Hi, me again. I've been taking anti inflammatories for a neck injury for many years, and antihistamines for numerous allergies. Can either of these suppress lupus symptoms or affect blood tests? Many thanks x
Confused: Hi, me again. I've been taking anti... - LUPUS UK
Confused
Hello sue: good question...I was on prescription NSAIDs & analgesics daily for my cervical spine condition during many years while my infant onset lupus diagnosis was lost....& i have been wondering the same thing (especially cause those NSAIDs never helped much...just made me feel like a zombie)
For what it's worth, here is what the British Society of Rheumatology 2016 guidelines for the management of systemic lupus in adults say re NSAIDs:
NSAIDs in mild SLE
Summary: There are no RCTs of NSAIDs in SLE. Publications support the cautious use of NSAIDs for short periods of time for symptom control in SLE (inflammatory arthralgia, myalgia, chest pain and fever) where potential benefit outweighs the known risks of NSAIDs and paracetamol has been insufficient or not tolerated. The risk of NSAID-induced acute renal failure is increased in patients with lupus nephritis and so NSAIDs should be avoided in patients with renal involvement. NSAID-induced allergic reactions, aseptic meningitis, cutaneous reactions and hepatotoxicity are increased in SLE patients. Caution is required in pregnancy(27).
Evidence: A review of the literature on non-selective Cox inhibitors and selective Cox-2 inhibitors(216) highlighted the potential increased risk of renal, hepatic and neurological toxicity in lupus patients. A retrospective case series assessing celecoxib with a detailed literature review of NSAIDs (217) and a more comprehensive systematic review addressing the risk benefit ratio of non-selective and selective inhibitors of cyclooxygenases in SLE patients were published subsequently(218). More recently it is has become clear that NSAIDs can predispose to acute myocardial infarction in individuals with coronary heart disease (219) which is an additional reason for caution in lupus patients.
Conclusions: based on 1 systematic review of the evidence from case series and case reports, the overall level of evidence for NSAIDs in non-renal mild lupus is 3 and grade of recommendation is D.
😆 am still wading through the guidelines trying to figure out the significance these 'grades', but the blurb gives some indication, 😉. No doubt the blurb explains why my mefenamic acid info leaflet says SLE patients must only take the powerful NSAID mefenamic acid under close guidance & monitoring by medics (I take it as necessary for endometriosis pain & migraine)

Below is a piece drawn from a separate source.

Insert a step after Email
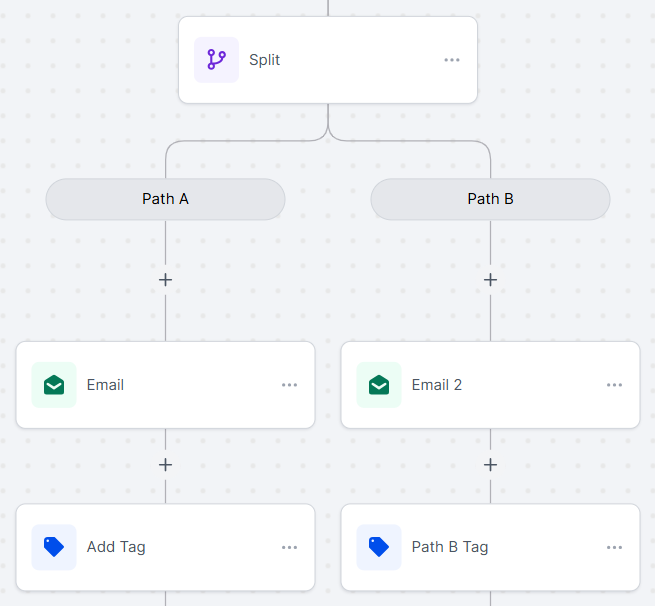This screenshot has height=606, width=655. pos(165,465)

Am looking forward to following this discussion
🍀🍀🍀🍀 coco
PS here is the link to the BSR guidelines doc:
Hi there,
It might be a good idea to speak with your GP and ask for new tests if you think you could have lupus. Your GP should be aware of the medications you are taking and will take them this into account when planning your tests and considering their results
.
I don't normally post but felt I had to respond to this. Diagnosed with S L E in 2008 I was out on plaquenil a few months later a NSAID called vimivo was added over time a lot of other meds were added. I had my bloods checked every 2/3 months. 2 years ago I started to get almost continuous kidney infections. A short while back I was unwell and went to my go she was on holidays and I saw a new dr she went through my recent bloods and discovered my kidneys were under sever pressure. She went through my meds and told me to stop taking the vimivo. Since then my kidney function has improved a little. I waiting to see the kidney specialist the moral of the story is be careful with long term use of NSAID and if you regularly see the same gp make sure they're checking your test results properly. I know my gp always seemed to scan my test results looking for white cell count and inflammatory markers. Once they were OK I think the rest was ignored.